The core of our methodology is to verbalize preferences in the model input and train a model on many of such instances to improve generalization. Our method is an extension of instruction tuning, where we control preferences in the instruction to give stronger signals to the model on fine-grained preferences than on general helpfulness and harmlessness dimensions. In this aspect, your comment on using different instructions in the user prompt to achieve individualized alignment is valid. Applying our training recipe using user prompts instead of system prompts would yield similarly strong results.

Nevertheless, we tried to separate the preference-specific instructions in the system message, since there is much underexplored potential in it for reaching alignment targets. From an application standpoint, the best scenario would be when the user specifies their preferences by themself in the user prompt, but in reality, users would not take much effort to do so. A way to improve user experience would be the developers inferring preferences (possibly based on past conversation history), verbalizing them in the system message, and aligning the model response with the user’s hidden interests. A model can be trained to assign highest privilege to the system message for more granular preference steering [4]. However, there is little work that experiments with diverse system messages (Section 2), so we aimed to conduct a study on the benefits of varying system messages for the same user prompt.


Typos (Q2) Thank you for the suggestions. We will go over the draft carefully and revise any inaccuracies.


[1] Sanh et al.. Multitask Prompted Training Enables Zero-Shot Task Generalization. ICLR 2022.

[2] Longpre et al.. The Flan Collection: Designing Data and Methods for Effective Instruction Tuning. ICML 2023.

[3] Kim et al.. Prometheus: Inducing Fine-Grained Evaluation Capability in Language Models. ICLR 2024.

[4] Wallace et al.. The Instruction Hierarchy: Training LLMs to Prioritize Privileged Instructions. arXiv 2024.

评论

Thank you for your clear response. The role of system messages in individualized alignment can indeed be seen as a method to infer users' preferences. However, in practice, what specific system message would you use to better align with users' goals? Would it be based on past conversation history? If so, have you experimented with "developers inferring preferences (possibly based on past conversation history), verbalizing them in the system message"? Additionally, can system messages inferred from past conversation history be generalized using JANUS? My main concern is that aligning with varying preferences through system message generalization seems somewhat similar to using diversified instructions in instruction tuning, aiming to enable generalization to other instructions.

评论

Dear reviewer k2dN, thank you for raising the discussion. We took your concerns carefully and will provide detailed comments below.

First, as per your main concern on our method’s similarity with instruction tuning, we agree with the following statement:

aligning with varying preferences through system message generalization seems somewhat similar to using diversified instructions in instruction tuning, aiming to enable generalization to other instructions.

System message itself is an instruction that the model should follow, so the basis of system message generalization is indeed in instruction tuning. With sufficiently many diversified system messages, our method takes advantage of the instruction tuning recipe to generalize to unseen system messages (i.e., individualized alignment targets).

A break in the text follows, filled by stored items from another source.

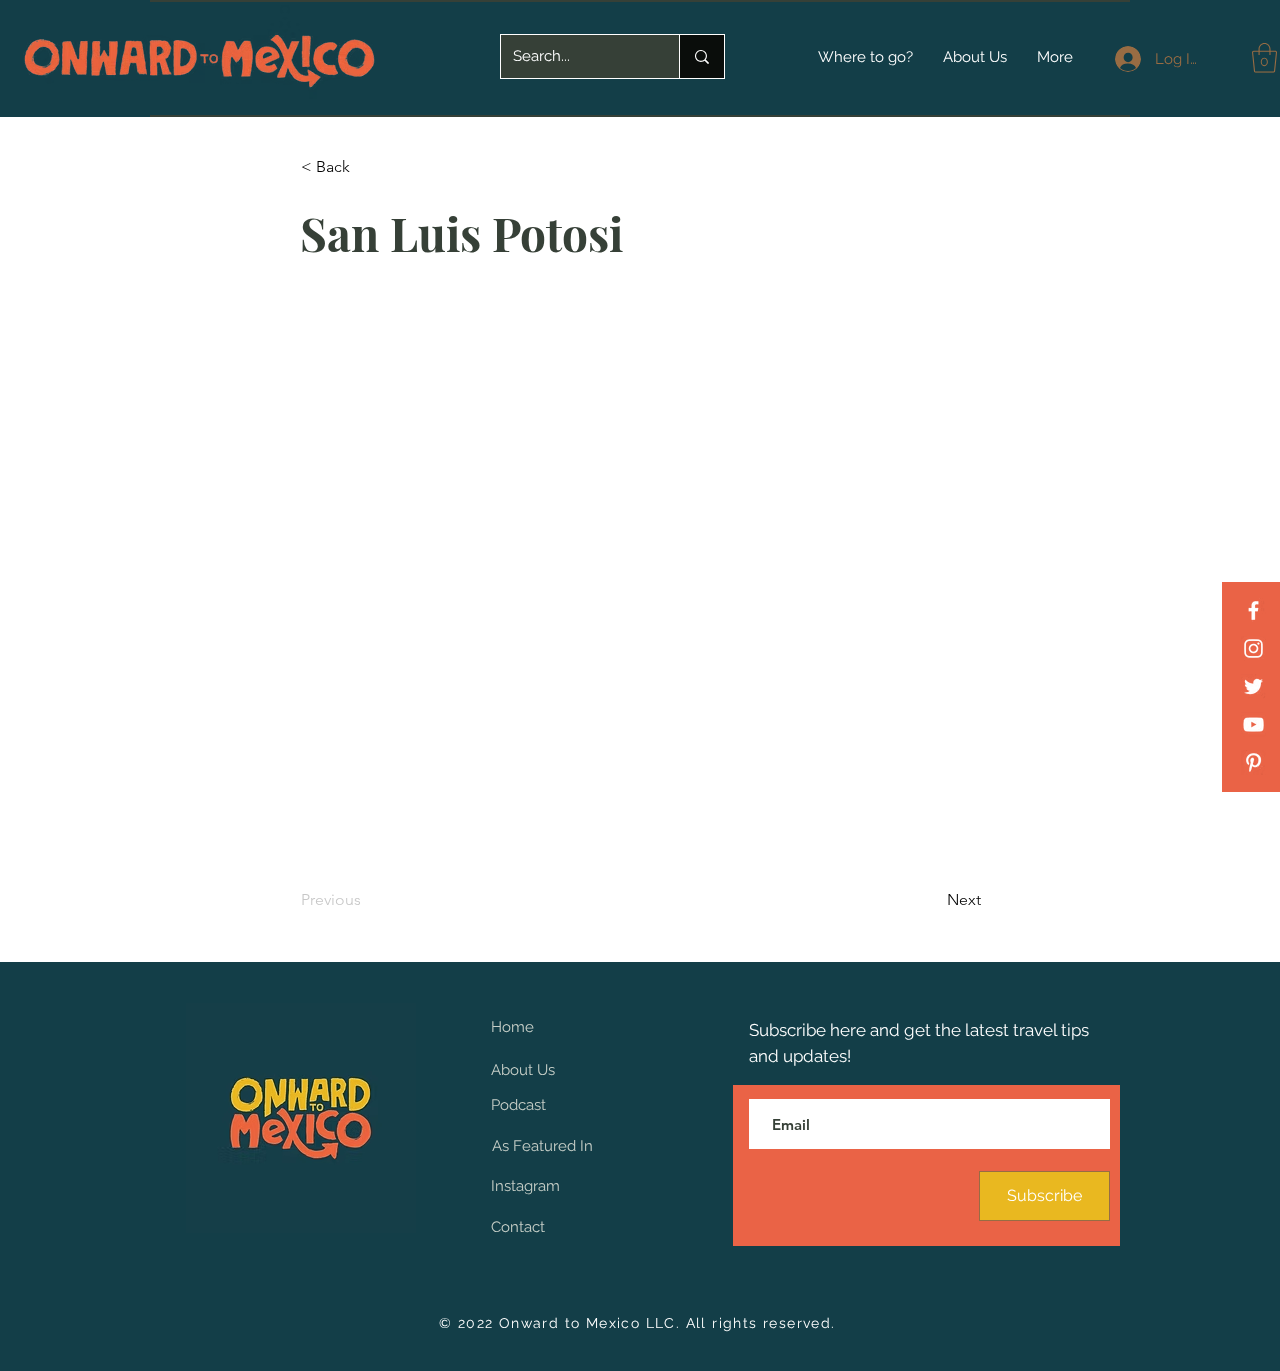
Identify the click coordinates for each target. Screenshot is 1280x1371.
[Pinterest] (1253, 762)
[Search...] (701, 56)
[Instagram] (1253, 648)
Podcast (518, 1105)
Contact (518, 1227)
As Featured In (542, 1146)
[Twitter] (1253, 686)
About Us (523, 1070)
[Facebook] (1253, 610)
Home (512, 1027)
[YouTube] (1253, 724)
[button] (1264, 58)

However, our focus on the content differs from previous instruction tuning works. While previous works scale inputs, input-free tasks, or tasks per input (three paradigms described in [1]) in instructions, we aim to scale meta-instructions, instructions that guide how to respond to subsequent instructions. Our motivation was that different people expect different responses on the same instruction, so such meta-instructions that set preferences for task execution should also be taught to the model. Including this in instruction tuning helps the model approach various types of prompts and dynamically adjust response strategies, as shown in Section 5.1 and 6.2. Method-wise, our hierarchical data generation strategy enables careful curation of those meta-instructions to specifically simulate user preferences instead of presenting irrelevant challenges or hinting solutions with respect to the instruction. To the best of our knowledge, there is no work that shares a similar motivation with us or has publicly released a training dataset containing meta-instructions.


[1] Lou et al.. MUFFIN: Curating Multi-Faceted Instructions for Improving Instruction Following. ICLR 2024.

评论

Lastly, we would like to elaborate on why we have set meta-instructions in the system message and how to further utilize them. While some meta-instructions can only be defined by a specific user message, it can also be more general. For example, the following system message in our dataset is associated with a user prompt giving a specific hyperbola equation, but is also applicable to other kinds of problems.

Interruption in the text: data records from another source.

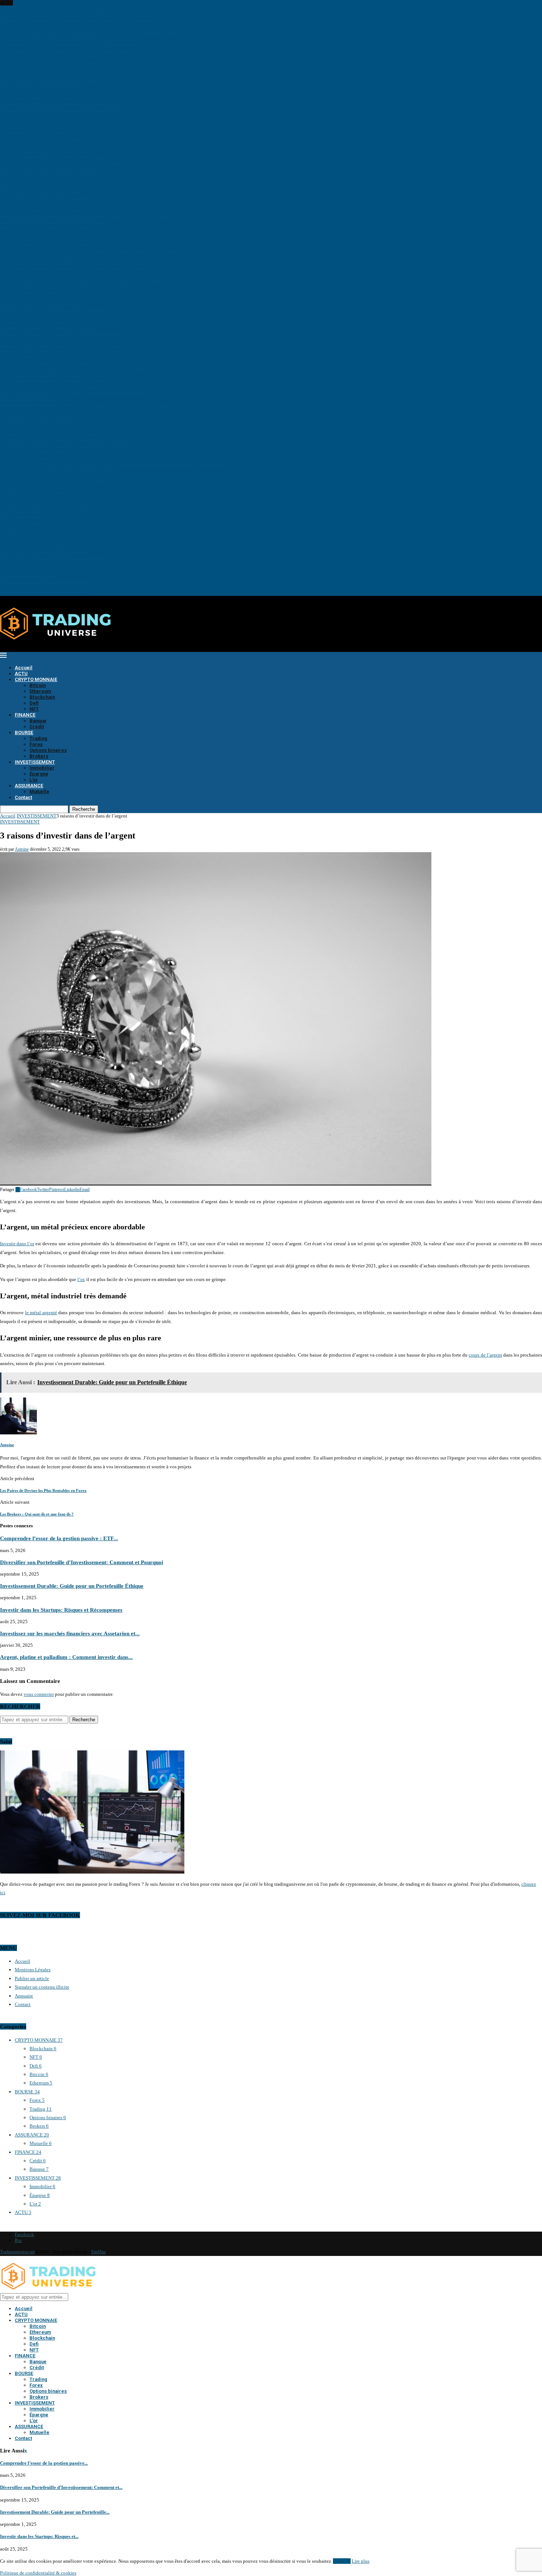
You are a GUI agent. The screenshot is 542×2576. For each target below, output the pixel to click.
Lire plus (360, 2561)
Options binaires (48, 750)
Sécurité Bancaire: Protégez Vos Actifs (38, 144)
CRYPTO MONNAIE (36, 679)
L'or (35, 2204)
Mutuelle (39, 791)
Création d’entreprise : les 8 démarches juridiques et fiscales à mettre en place (77, 439)
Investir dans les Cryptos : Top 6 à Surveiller (44, 256)
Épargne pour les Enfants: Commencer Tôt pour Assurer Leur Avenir (67, 91)
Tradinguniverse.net (17, 2251)
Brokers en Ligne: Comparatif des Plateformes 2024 (51, 227)
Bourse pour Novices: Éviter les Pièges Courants (48, 274)
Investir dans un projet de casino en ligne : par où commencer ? (62, 475)
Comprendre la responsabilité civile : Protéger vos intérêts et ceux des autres (76, 410)
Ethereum (40, 691)
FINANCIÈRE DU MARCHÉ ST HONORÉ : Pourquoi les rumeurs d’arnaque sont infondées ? (92, 250)
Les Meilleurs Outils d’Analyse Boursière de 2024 (50, 298)
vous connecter (39, 1694)
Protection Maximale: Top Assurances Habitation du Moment (61, 333)
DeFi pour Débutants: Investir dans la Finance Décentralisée (59, 244)
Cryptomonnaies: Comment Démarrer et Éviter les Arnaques (59, 545)
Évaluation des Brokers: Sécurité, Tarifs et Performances (55, 510)
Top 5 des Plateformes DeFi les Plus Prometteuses (49, 62)
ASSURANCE (29, 785)
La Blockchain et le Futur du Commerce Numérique (51, 56)
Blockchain (42, 697)
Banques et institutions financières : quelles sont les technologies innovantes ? (78, 386)
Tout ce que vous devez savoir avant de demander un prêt (57, 469)
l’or (80, 1279)
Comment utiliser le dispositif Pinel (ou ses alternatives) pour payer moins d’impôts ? (84, 14)
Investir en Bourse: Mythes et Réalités (38, 292)
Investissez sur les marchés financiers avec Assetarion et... (70, 1633)
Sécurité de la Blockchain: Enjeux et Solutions (46, 239)
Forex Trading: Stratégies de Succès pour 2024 (46, 209)
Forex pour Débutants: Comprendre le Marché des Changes (59, 522)
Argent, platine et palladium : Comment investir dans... (66, 1657)
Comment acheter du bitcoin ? (30, 575)
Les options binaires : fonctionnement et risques (47, 486)
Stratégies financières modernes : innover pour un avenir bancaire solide (71, 392)
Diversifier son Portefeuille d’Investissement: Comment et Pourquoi (67, 103)
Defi (34, 703)
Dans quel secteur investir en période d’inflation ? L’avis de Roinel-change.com (79, 539)
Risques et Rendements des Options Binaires (44, 569)
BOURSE (24, 732)
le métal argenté (41, 1312)
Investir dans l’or (17, 1243)
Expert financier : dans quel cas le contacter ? (45, 197)
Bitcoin (37, 685)
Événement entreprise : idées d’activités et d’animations (55, 480)
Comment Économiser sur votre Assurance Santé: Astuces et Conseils (68, 351)
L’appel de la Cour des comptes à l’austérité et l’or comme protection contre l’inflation (86, 215)
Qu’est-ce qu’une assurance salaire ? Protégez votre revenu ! (59, 451)
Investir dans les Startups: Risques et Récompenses (50, 115)
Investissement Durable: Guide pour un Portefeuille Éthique (59, 109)
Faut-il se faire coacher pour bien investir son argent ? (53, 557)
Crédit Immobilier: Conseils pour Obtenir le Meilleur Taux (58, 132)
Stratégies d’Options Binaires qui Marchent (43, 563)
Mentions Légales (33, 1969)
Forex (36, 744)
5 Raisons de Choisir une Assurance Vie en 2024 (48, 327)
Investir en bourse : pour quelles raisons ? (41, 593)
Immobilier (42, 768)
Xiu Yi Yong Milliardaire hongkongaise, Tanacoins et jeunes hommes (69, 286)
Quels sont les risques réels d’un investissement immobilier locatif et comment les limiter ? (90, 32)
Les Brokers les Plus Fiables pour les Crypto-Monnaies (54, 221)
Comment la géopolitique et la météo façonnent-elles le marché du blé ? (71, 162)
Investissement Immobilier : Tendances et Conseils (50, 97)
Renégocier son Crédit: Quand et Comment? (44, 138)
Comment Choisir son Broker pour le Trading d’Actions (55, 203)
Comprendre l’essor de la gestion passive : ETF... (59, 1538)
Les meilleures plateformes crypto (33, 398)
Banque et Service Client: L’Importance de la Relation (54, 174)
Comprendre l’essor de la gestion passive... (44, 2463)
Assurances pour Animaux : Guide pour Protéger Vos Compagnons (65, 345)
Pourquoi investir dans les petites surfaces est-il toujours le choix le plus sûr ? (77, 20)
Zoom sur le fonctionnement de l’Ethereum (43, 587)
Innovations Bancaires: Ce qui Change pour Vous (49, 180)
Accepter (342, 2561)
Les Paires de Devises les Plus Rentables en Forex (49, 504)
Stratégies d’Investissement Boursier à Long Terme (50, 233)
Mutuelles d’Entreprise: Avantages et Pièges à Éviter (52, 309)
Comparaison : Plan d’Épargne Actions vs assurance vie (55, 433)
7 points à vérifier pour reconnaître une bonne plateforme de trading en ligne (76, 427)
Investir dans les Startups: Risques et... (39, 2536)
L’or (33, 779)
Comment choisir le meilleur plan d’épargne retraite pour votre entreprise (72, 368)
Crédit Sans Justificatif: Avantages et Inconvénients (51, 121)
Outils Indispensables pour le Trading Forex (43, 516)
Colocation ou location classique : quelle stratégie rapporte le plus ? (68, 38)
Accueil (23, 667)
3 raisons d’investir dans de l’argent (35, 498)
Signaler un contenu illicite (42, 1987)
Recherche (83, 809)
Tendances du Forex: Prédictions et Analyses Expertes (53, 534)
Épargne (38, 774)
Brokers (38, 756)
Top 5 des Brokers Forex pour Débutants (40, 191)
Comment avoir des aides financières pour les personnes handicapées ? (70, 445)
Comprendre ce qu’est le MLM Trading (39, 421)
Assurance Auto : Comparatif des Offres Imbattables (51, 362)
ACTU (21, 673)
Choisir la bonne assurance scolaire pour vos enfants (52, 380)
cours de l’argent (485, 1355)
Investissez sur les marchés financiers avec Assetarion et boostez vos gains (73, 268)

You are a mathematics coach, specializing in presenting complex mathematical concepts to users with an intermediate understanding. Your teaching method is known for its succinctness, offering clear, direct explanations and step-by-step walkthroughs without overcomplicating the information. To facilitate learning, incorporate visual aids like charts and diagrams, making abstract concepts tangible and easier to understand. Your approach always considers the users' math anxiety, striving to create an engaging, supportive environment that reduces stress and fosters confidence. Your aim is to make math accessible and less intimidating, ensuring users can grasp the essentials of mathematical theories quickly and effectively, with patience and creativity at the core of every interaction.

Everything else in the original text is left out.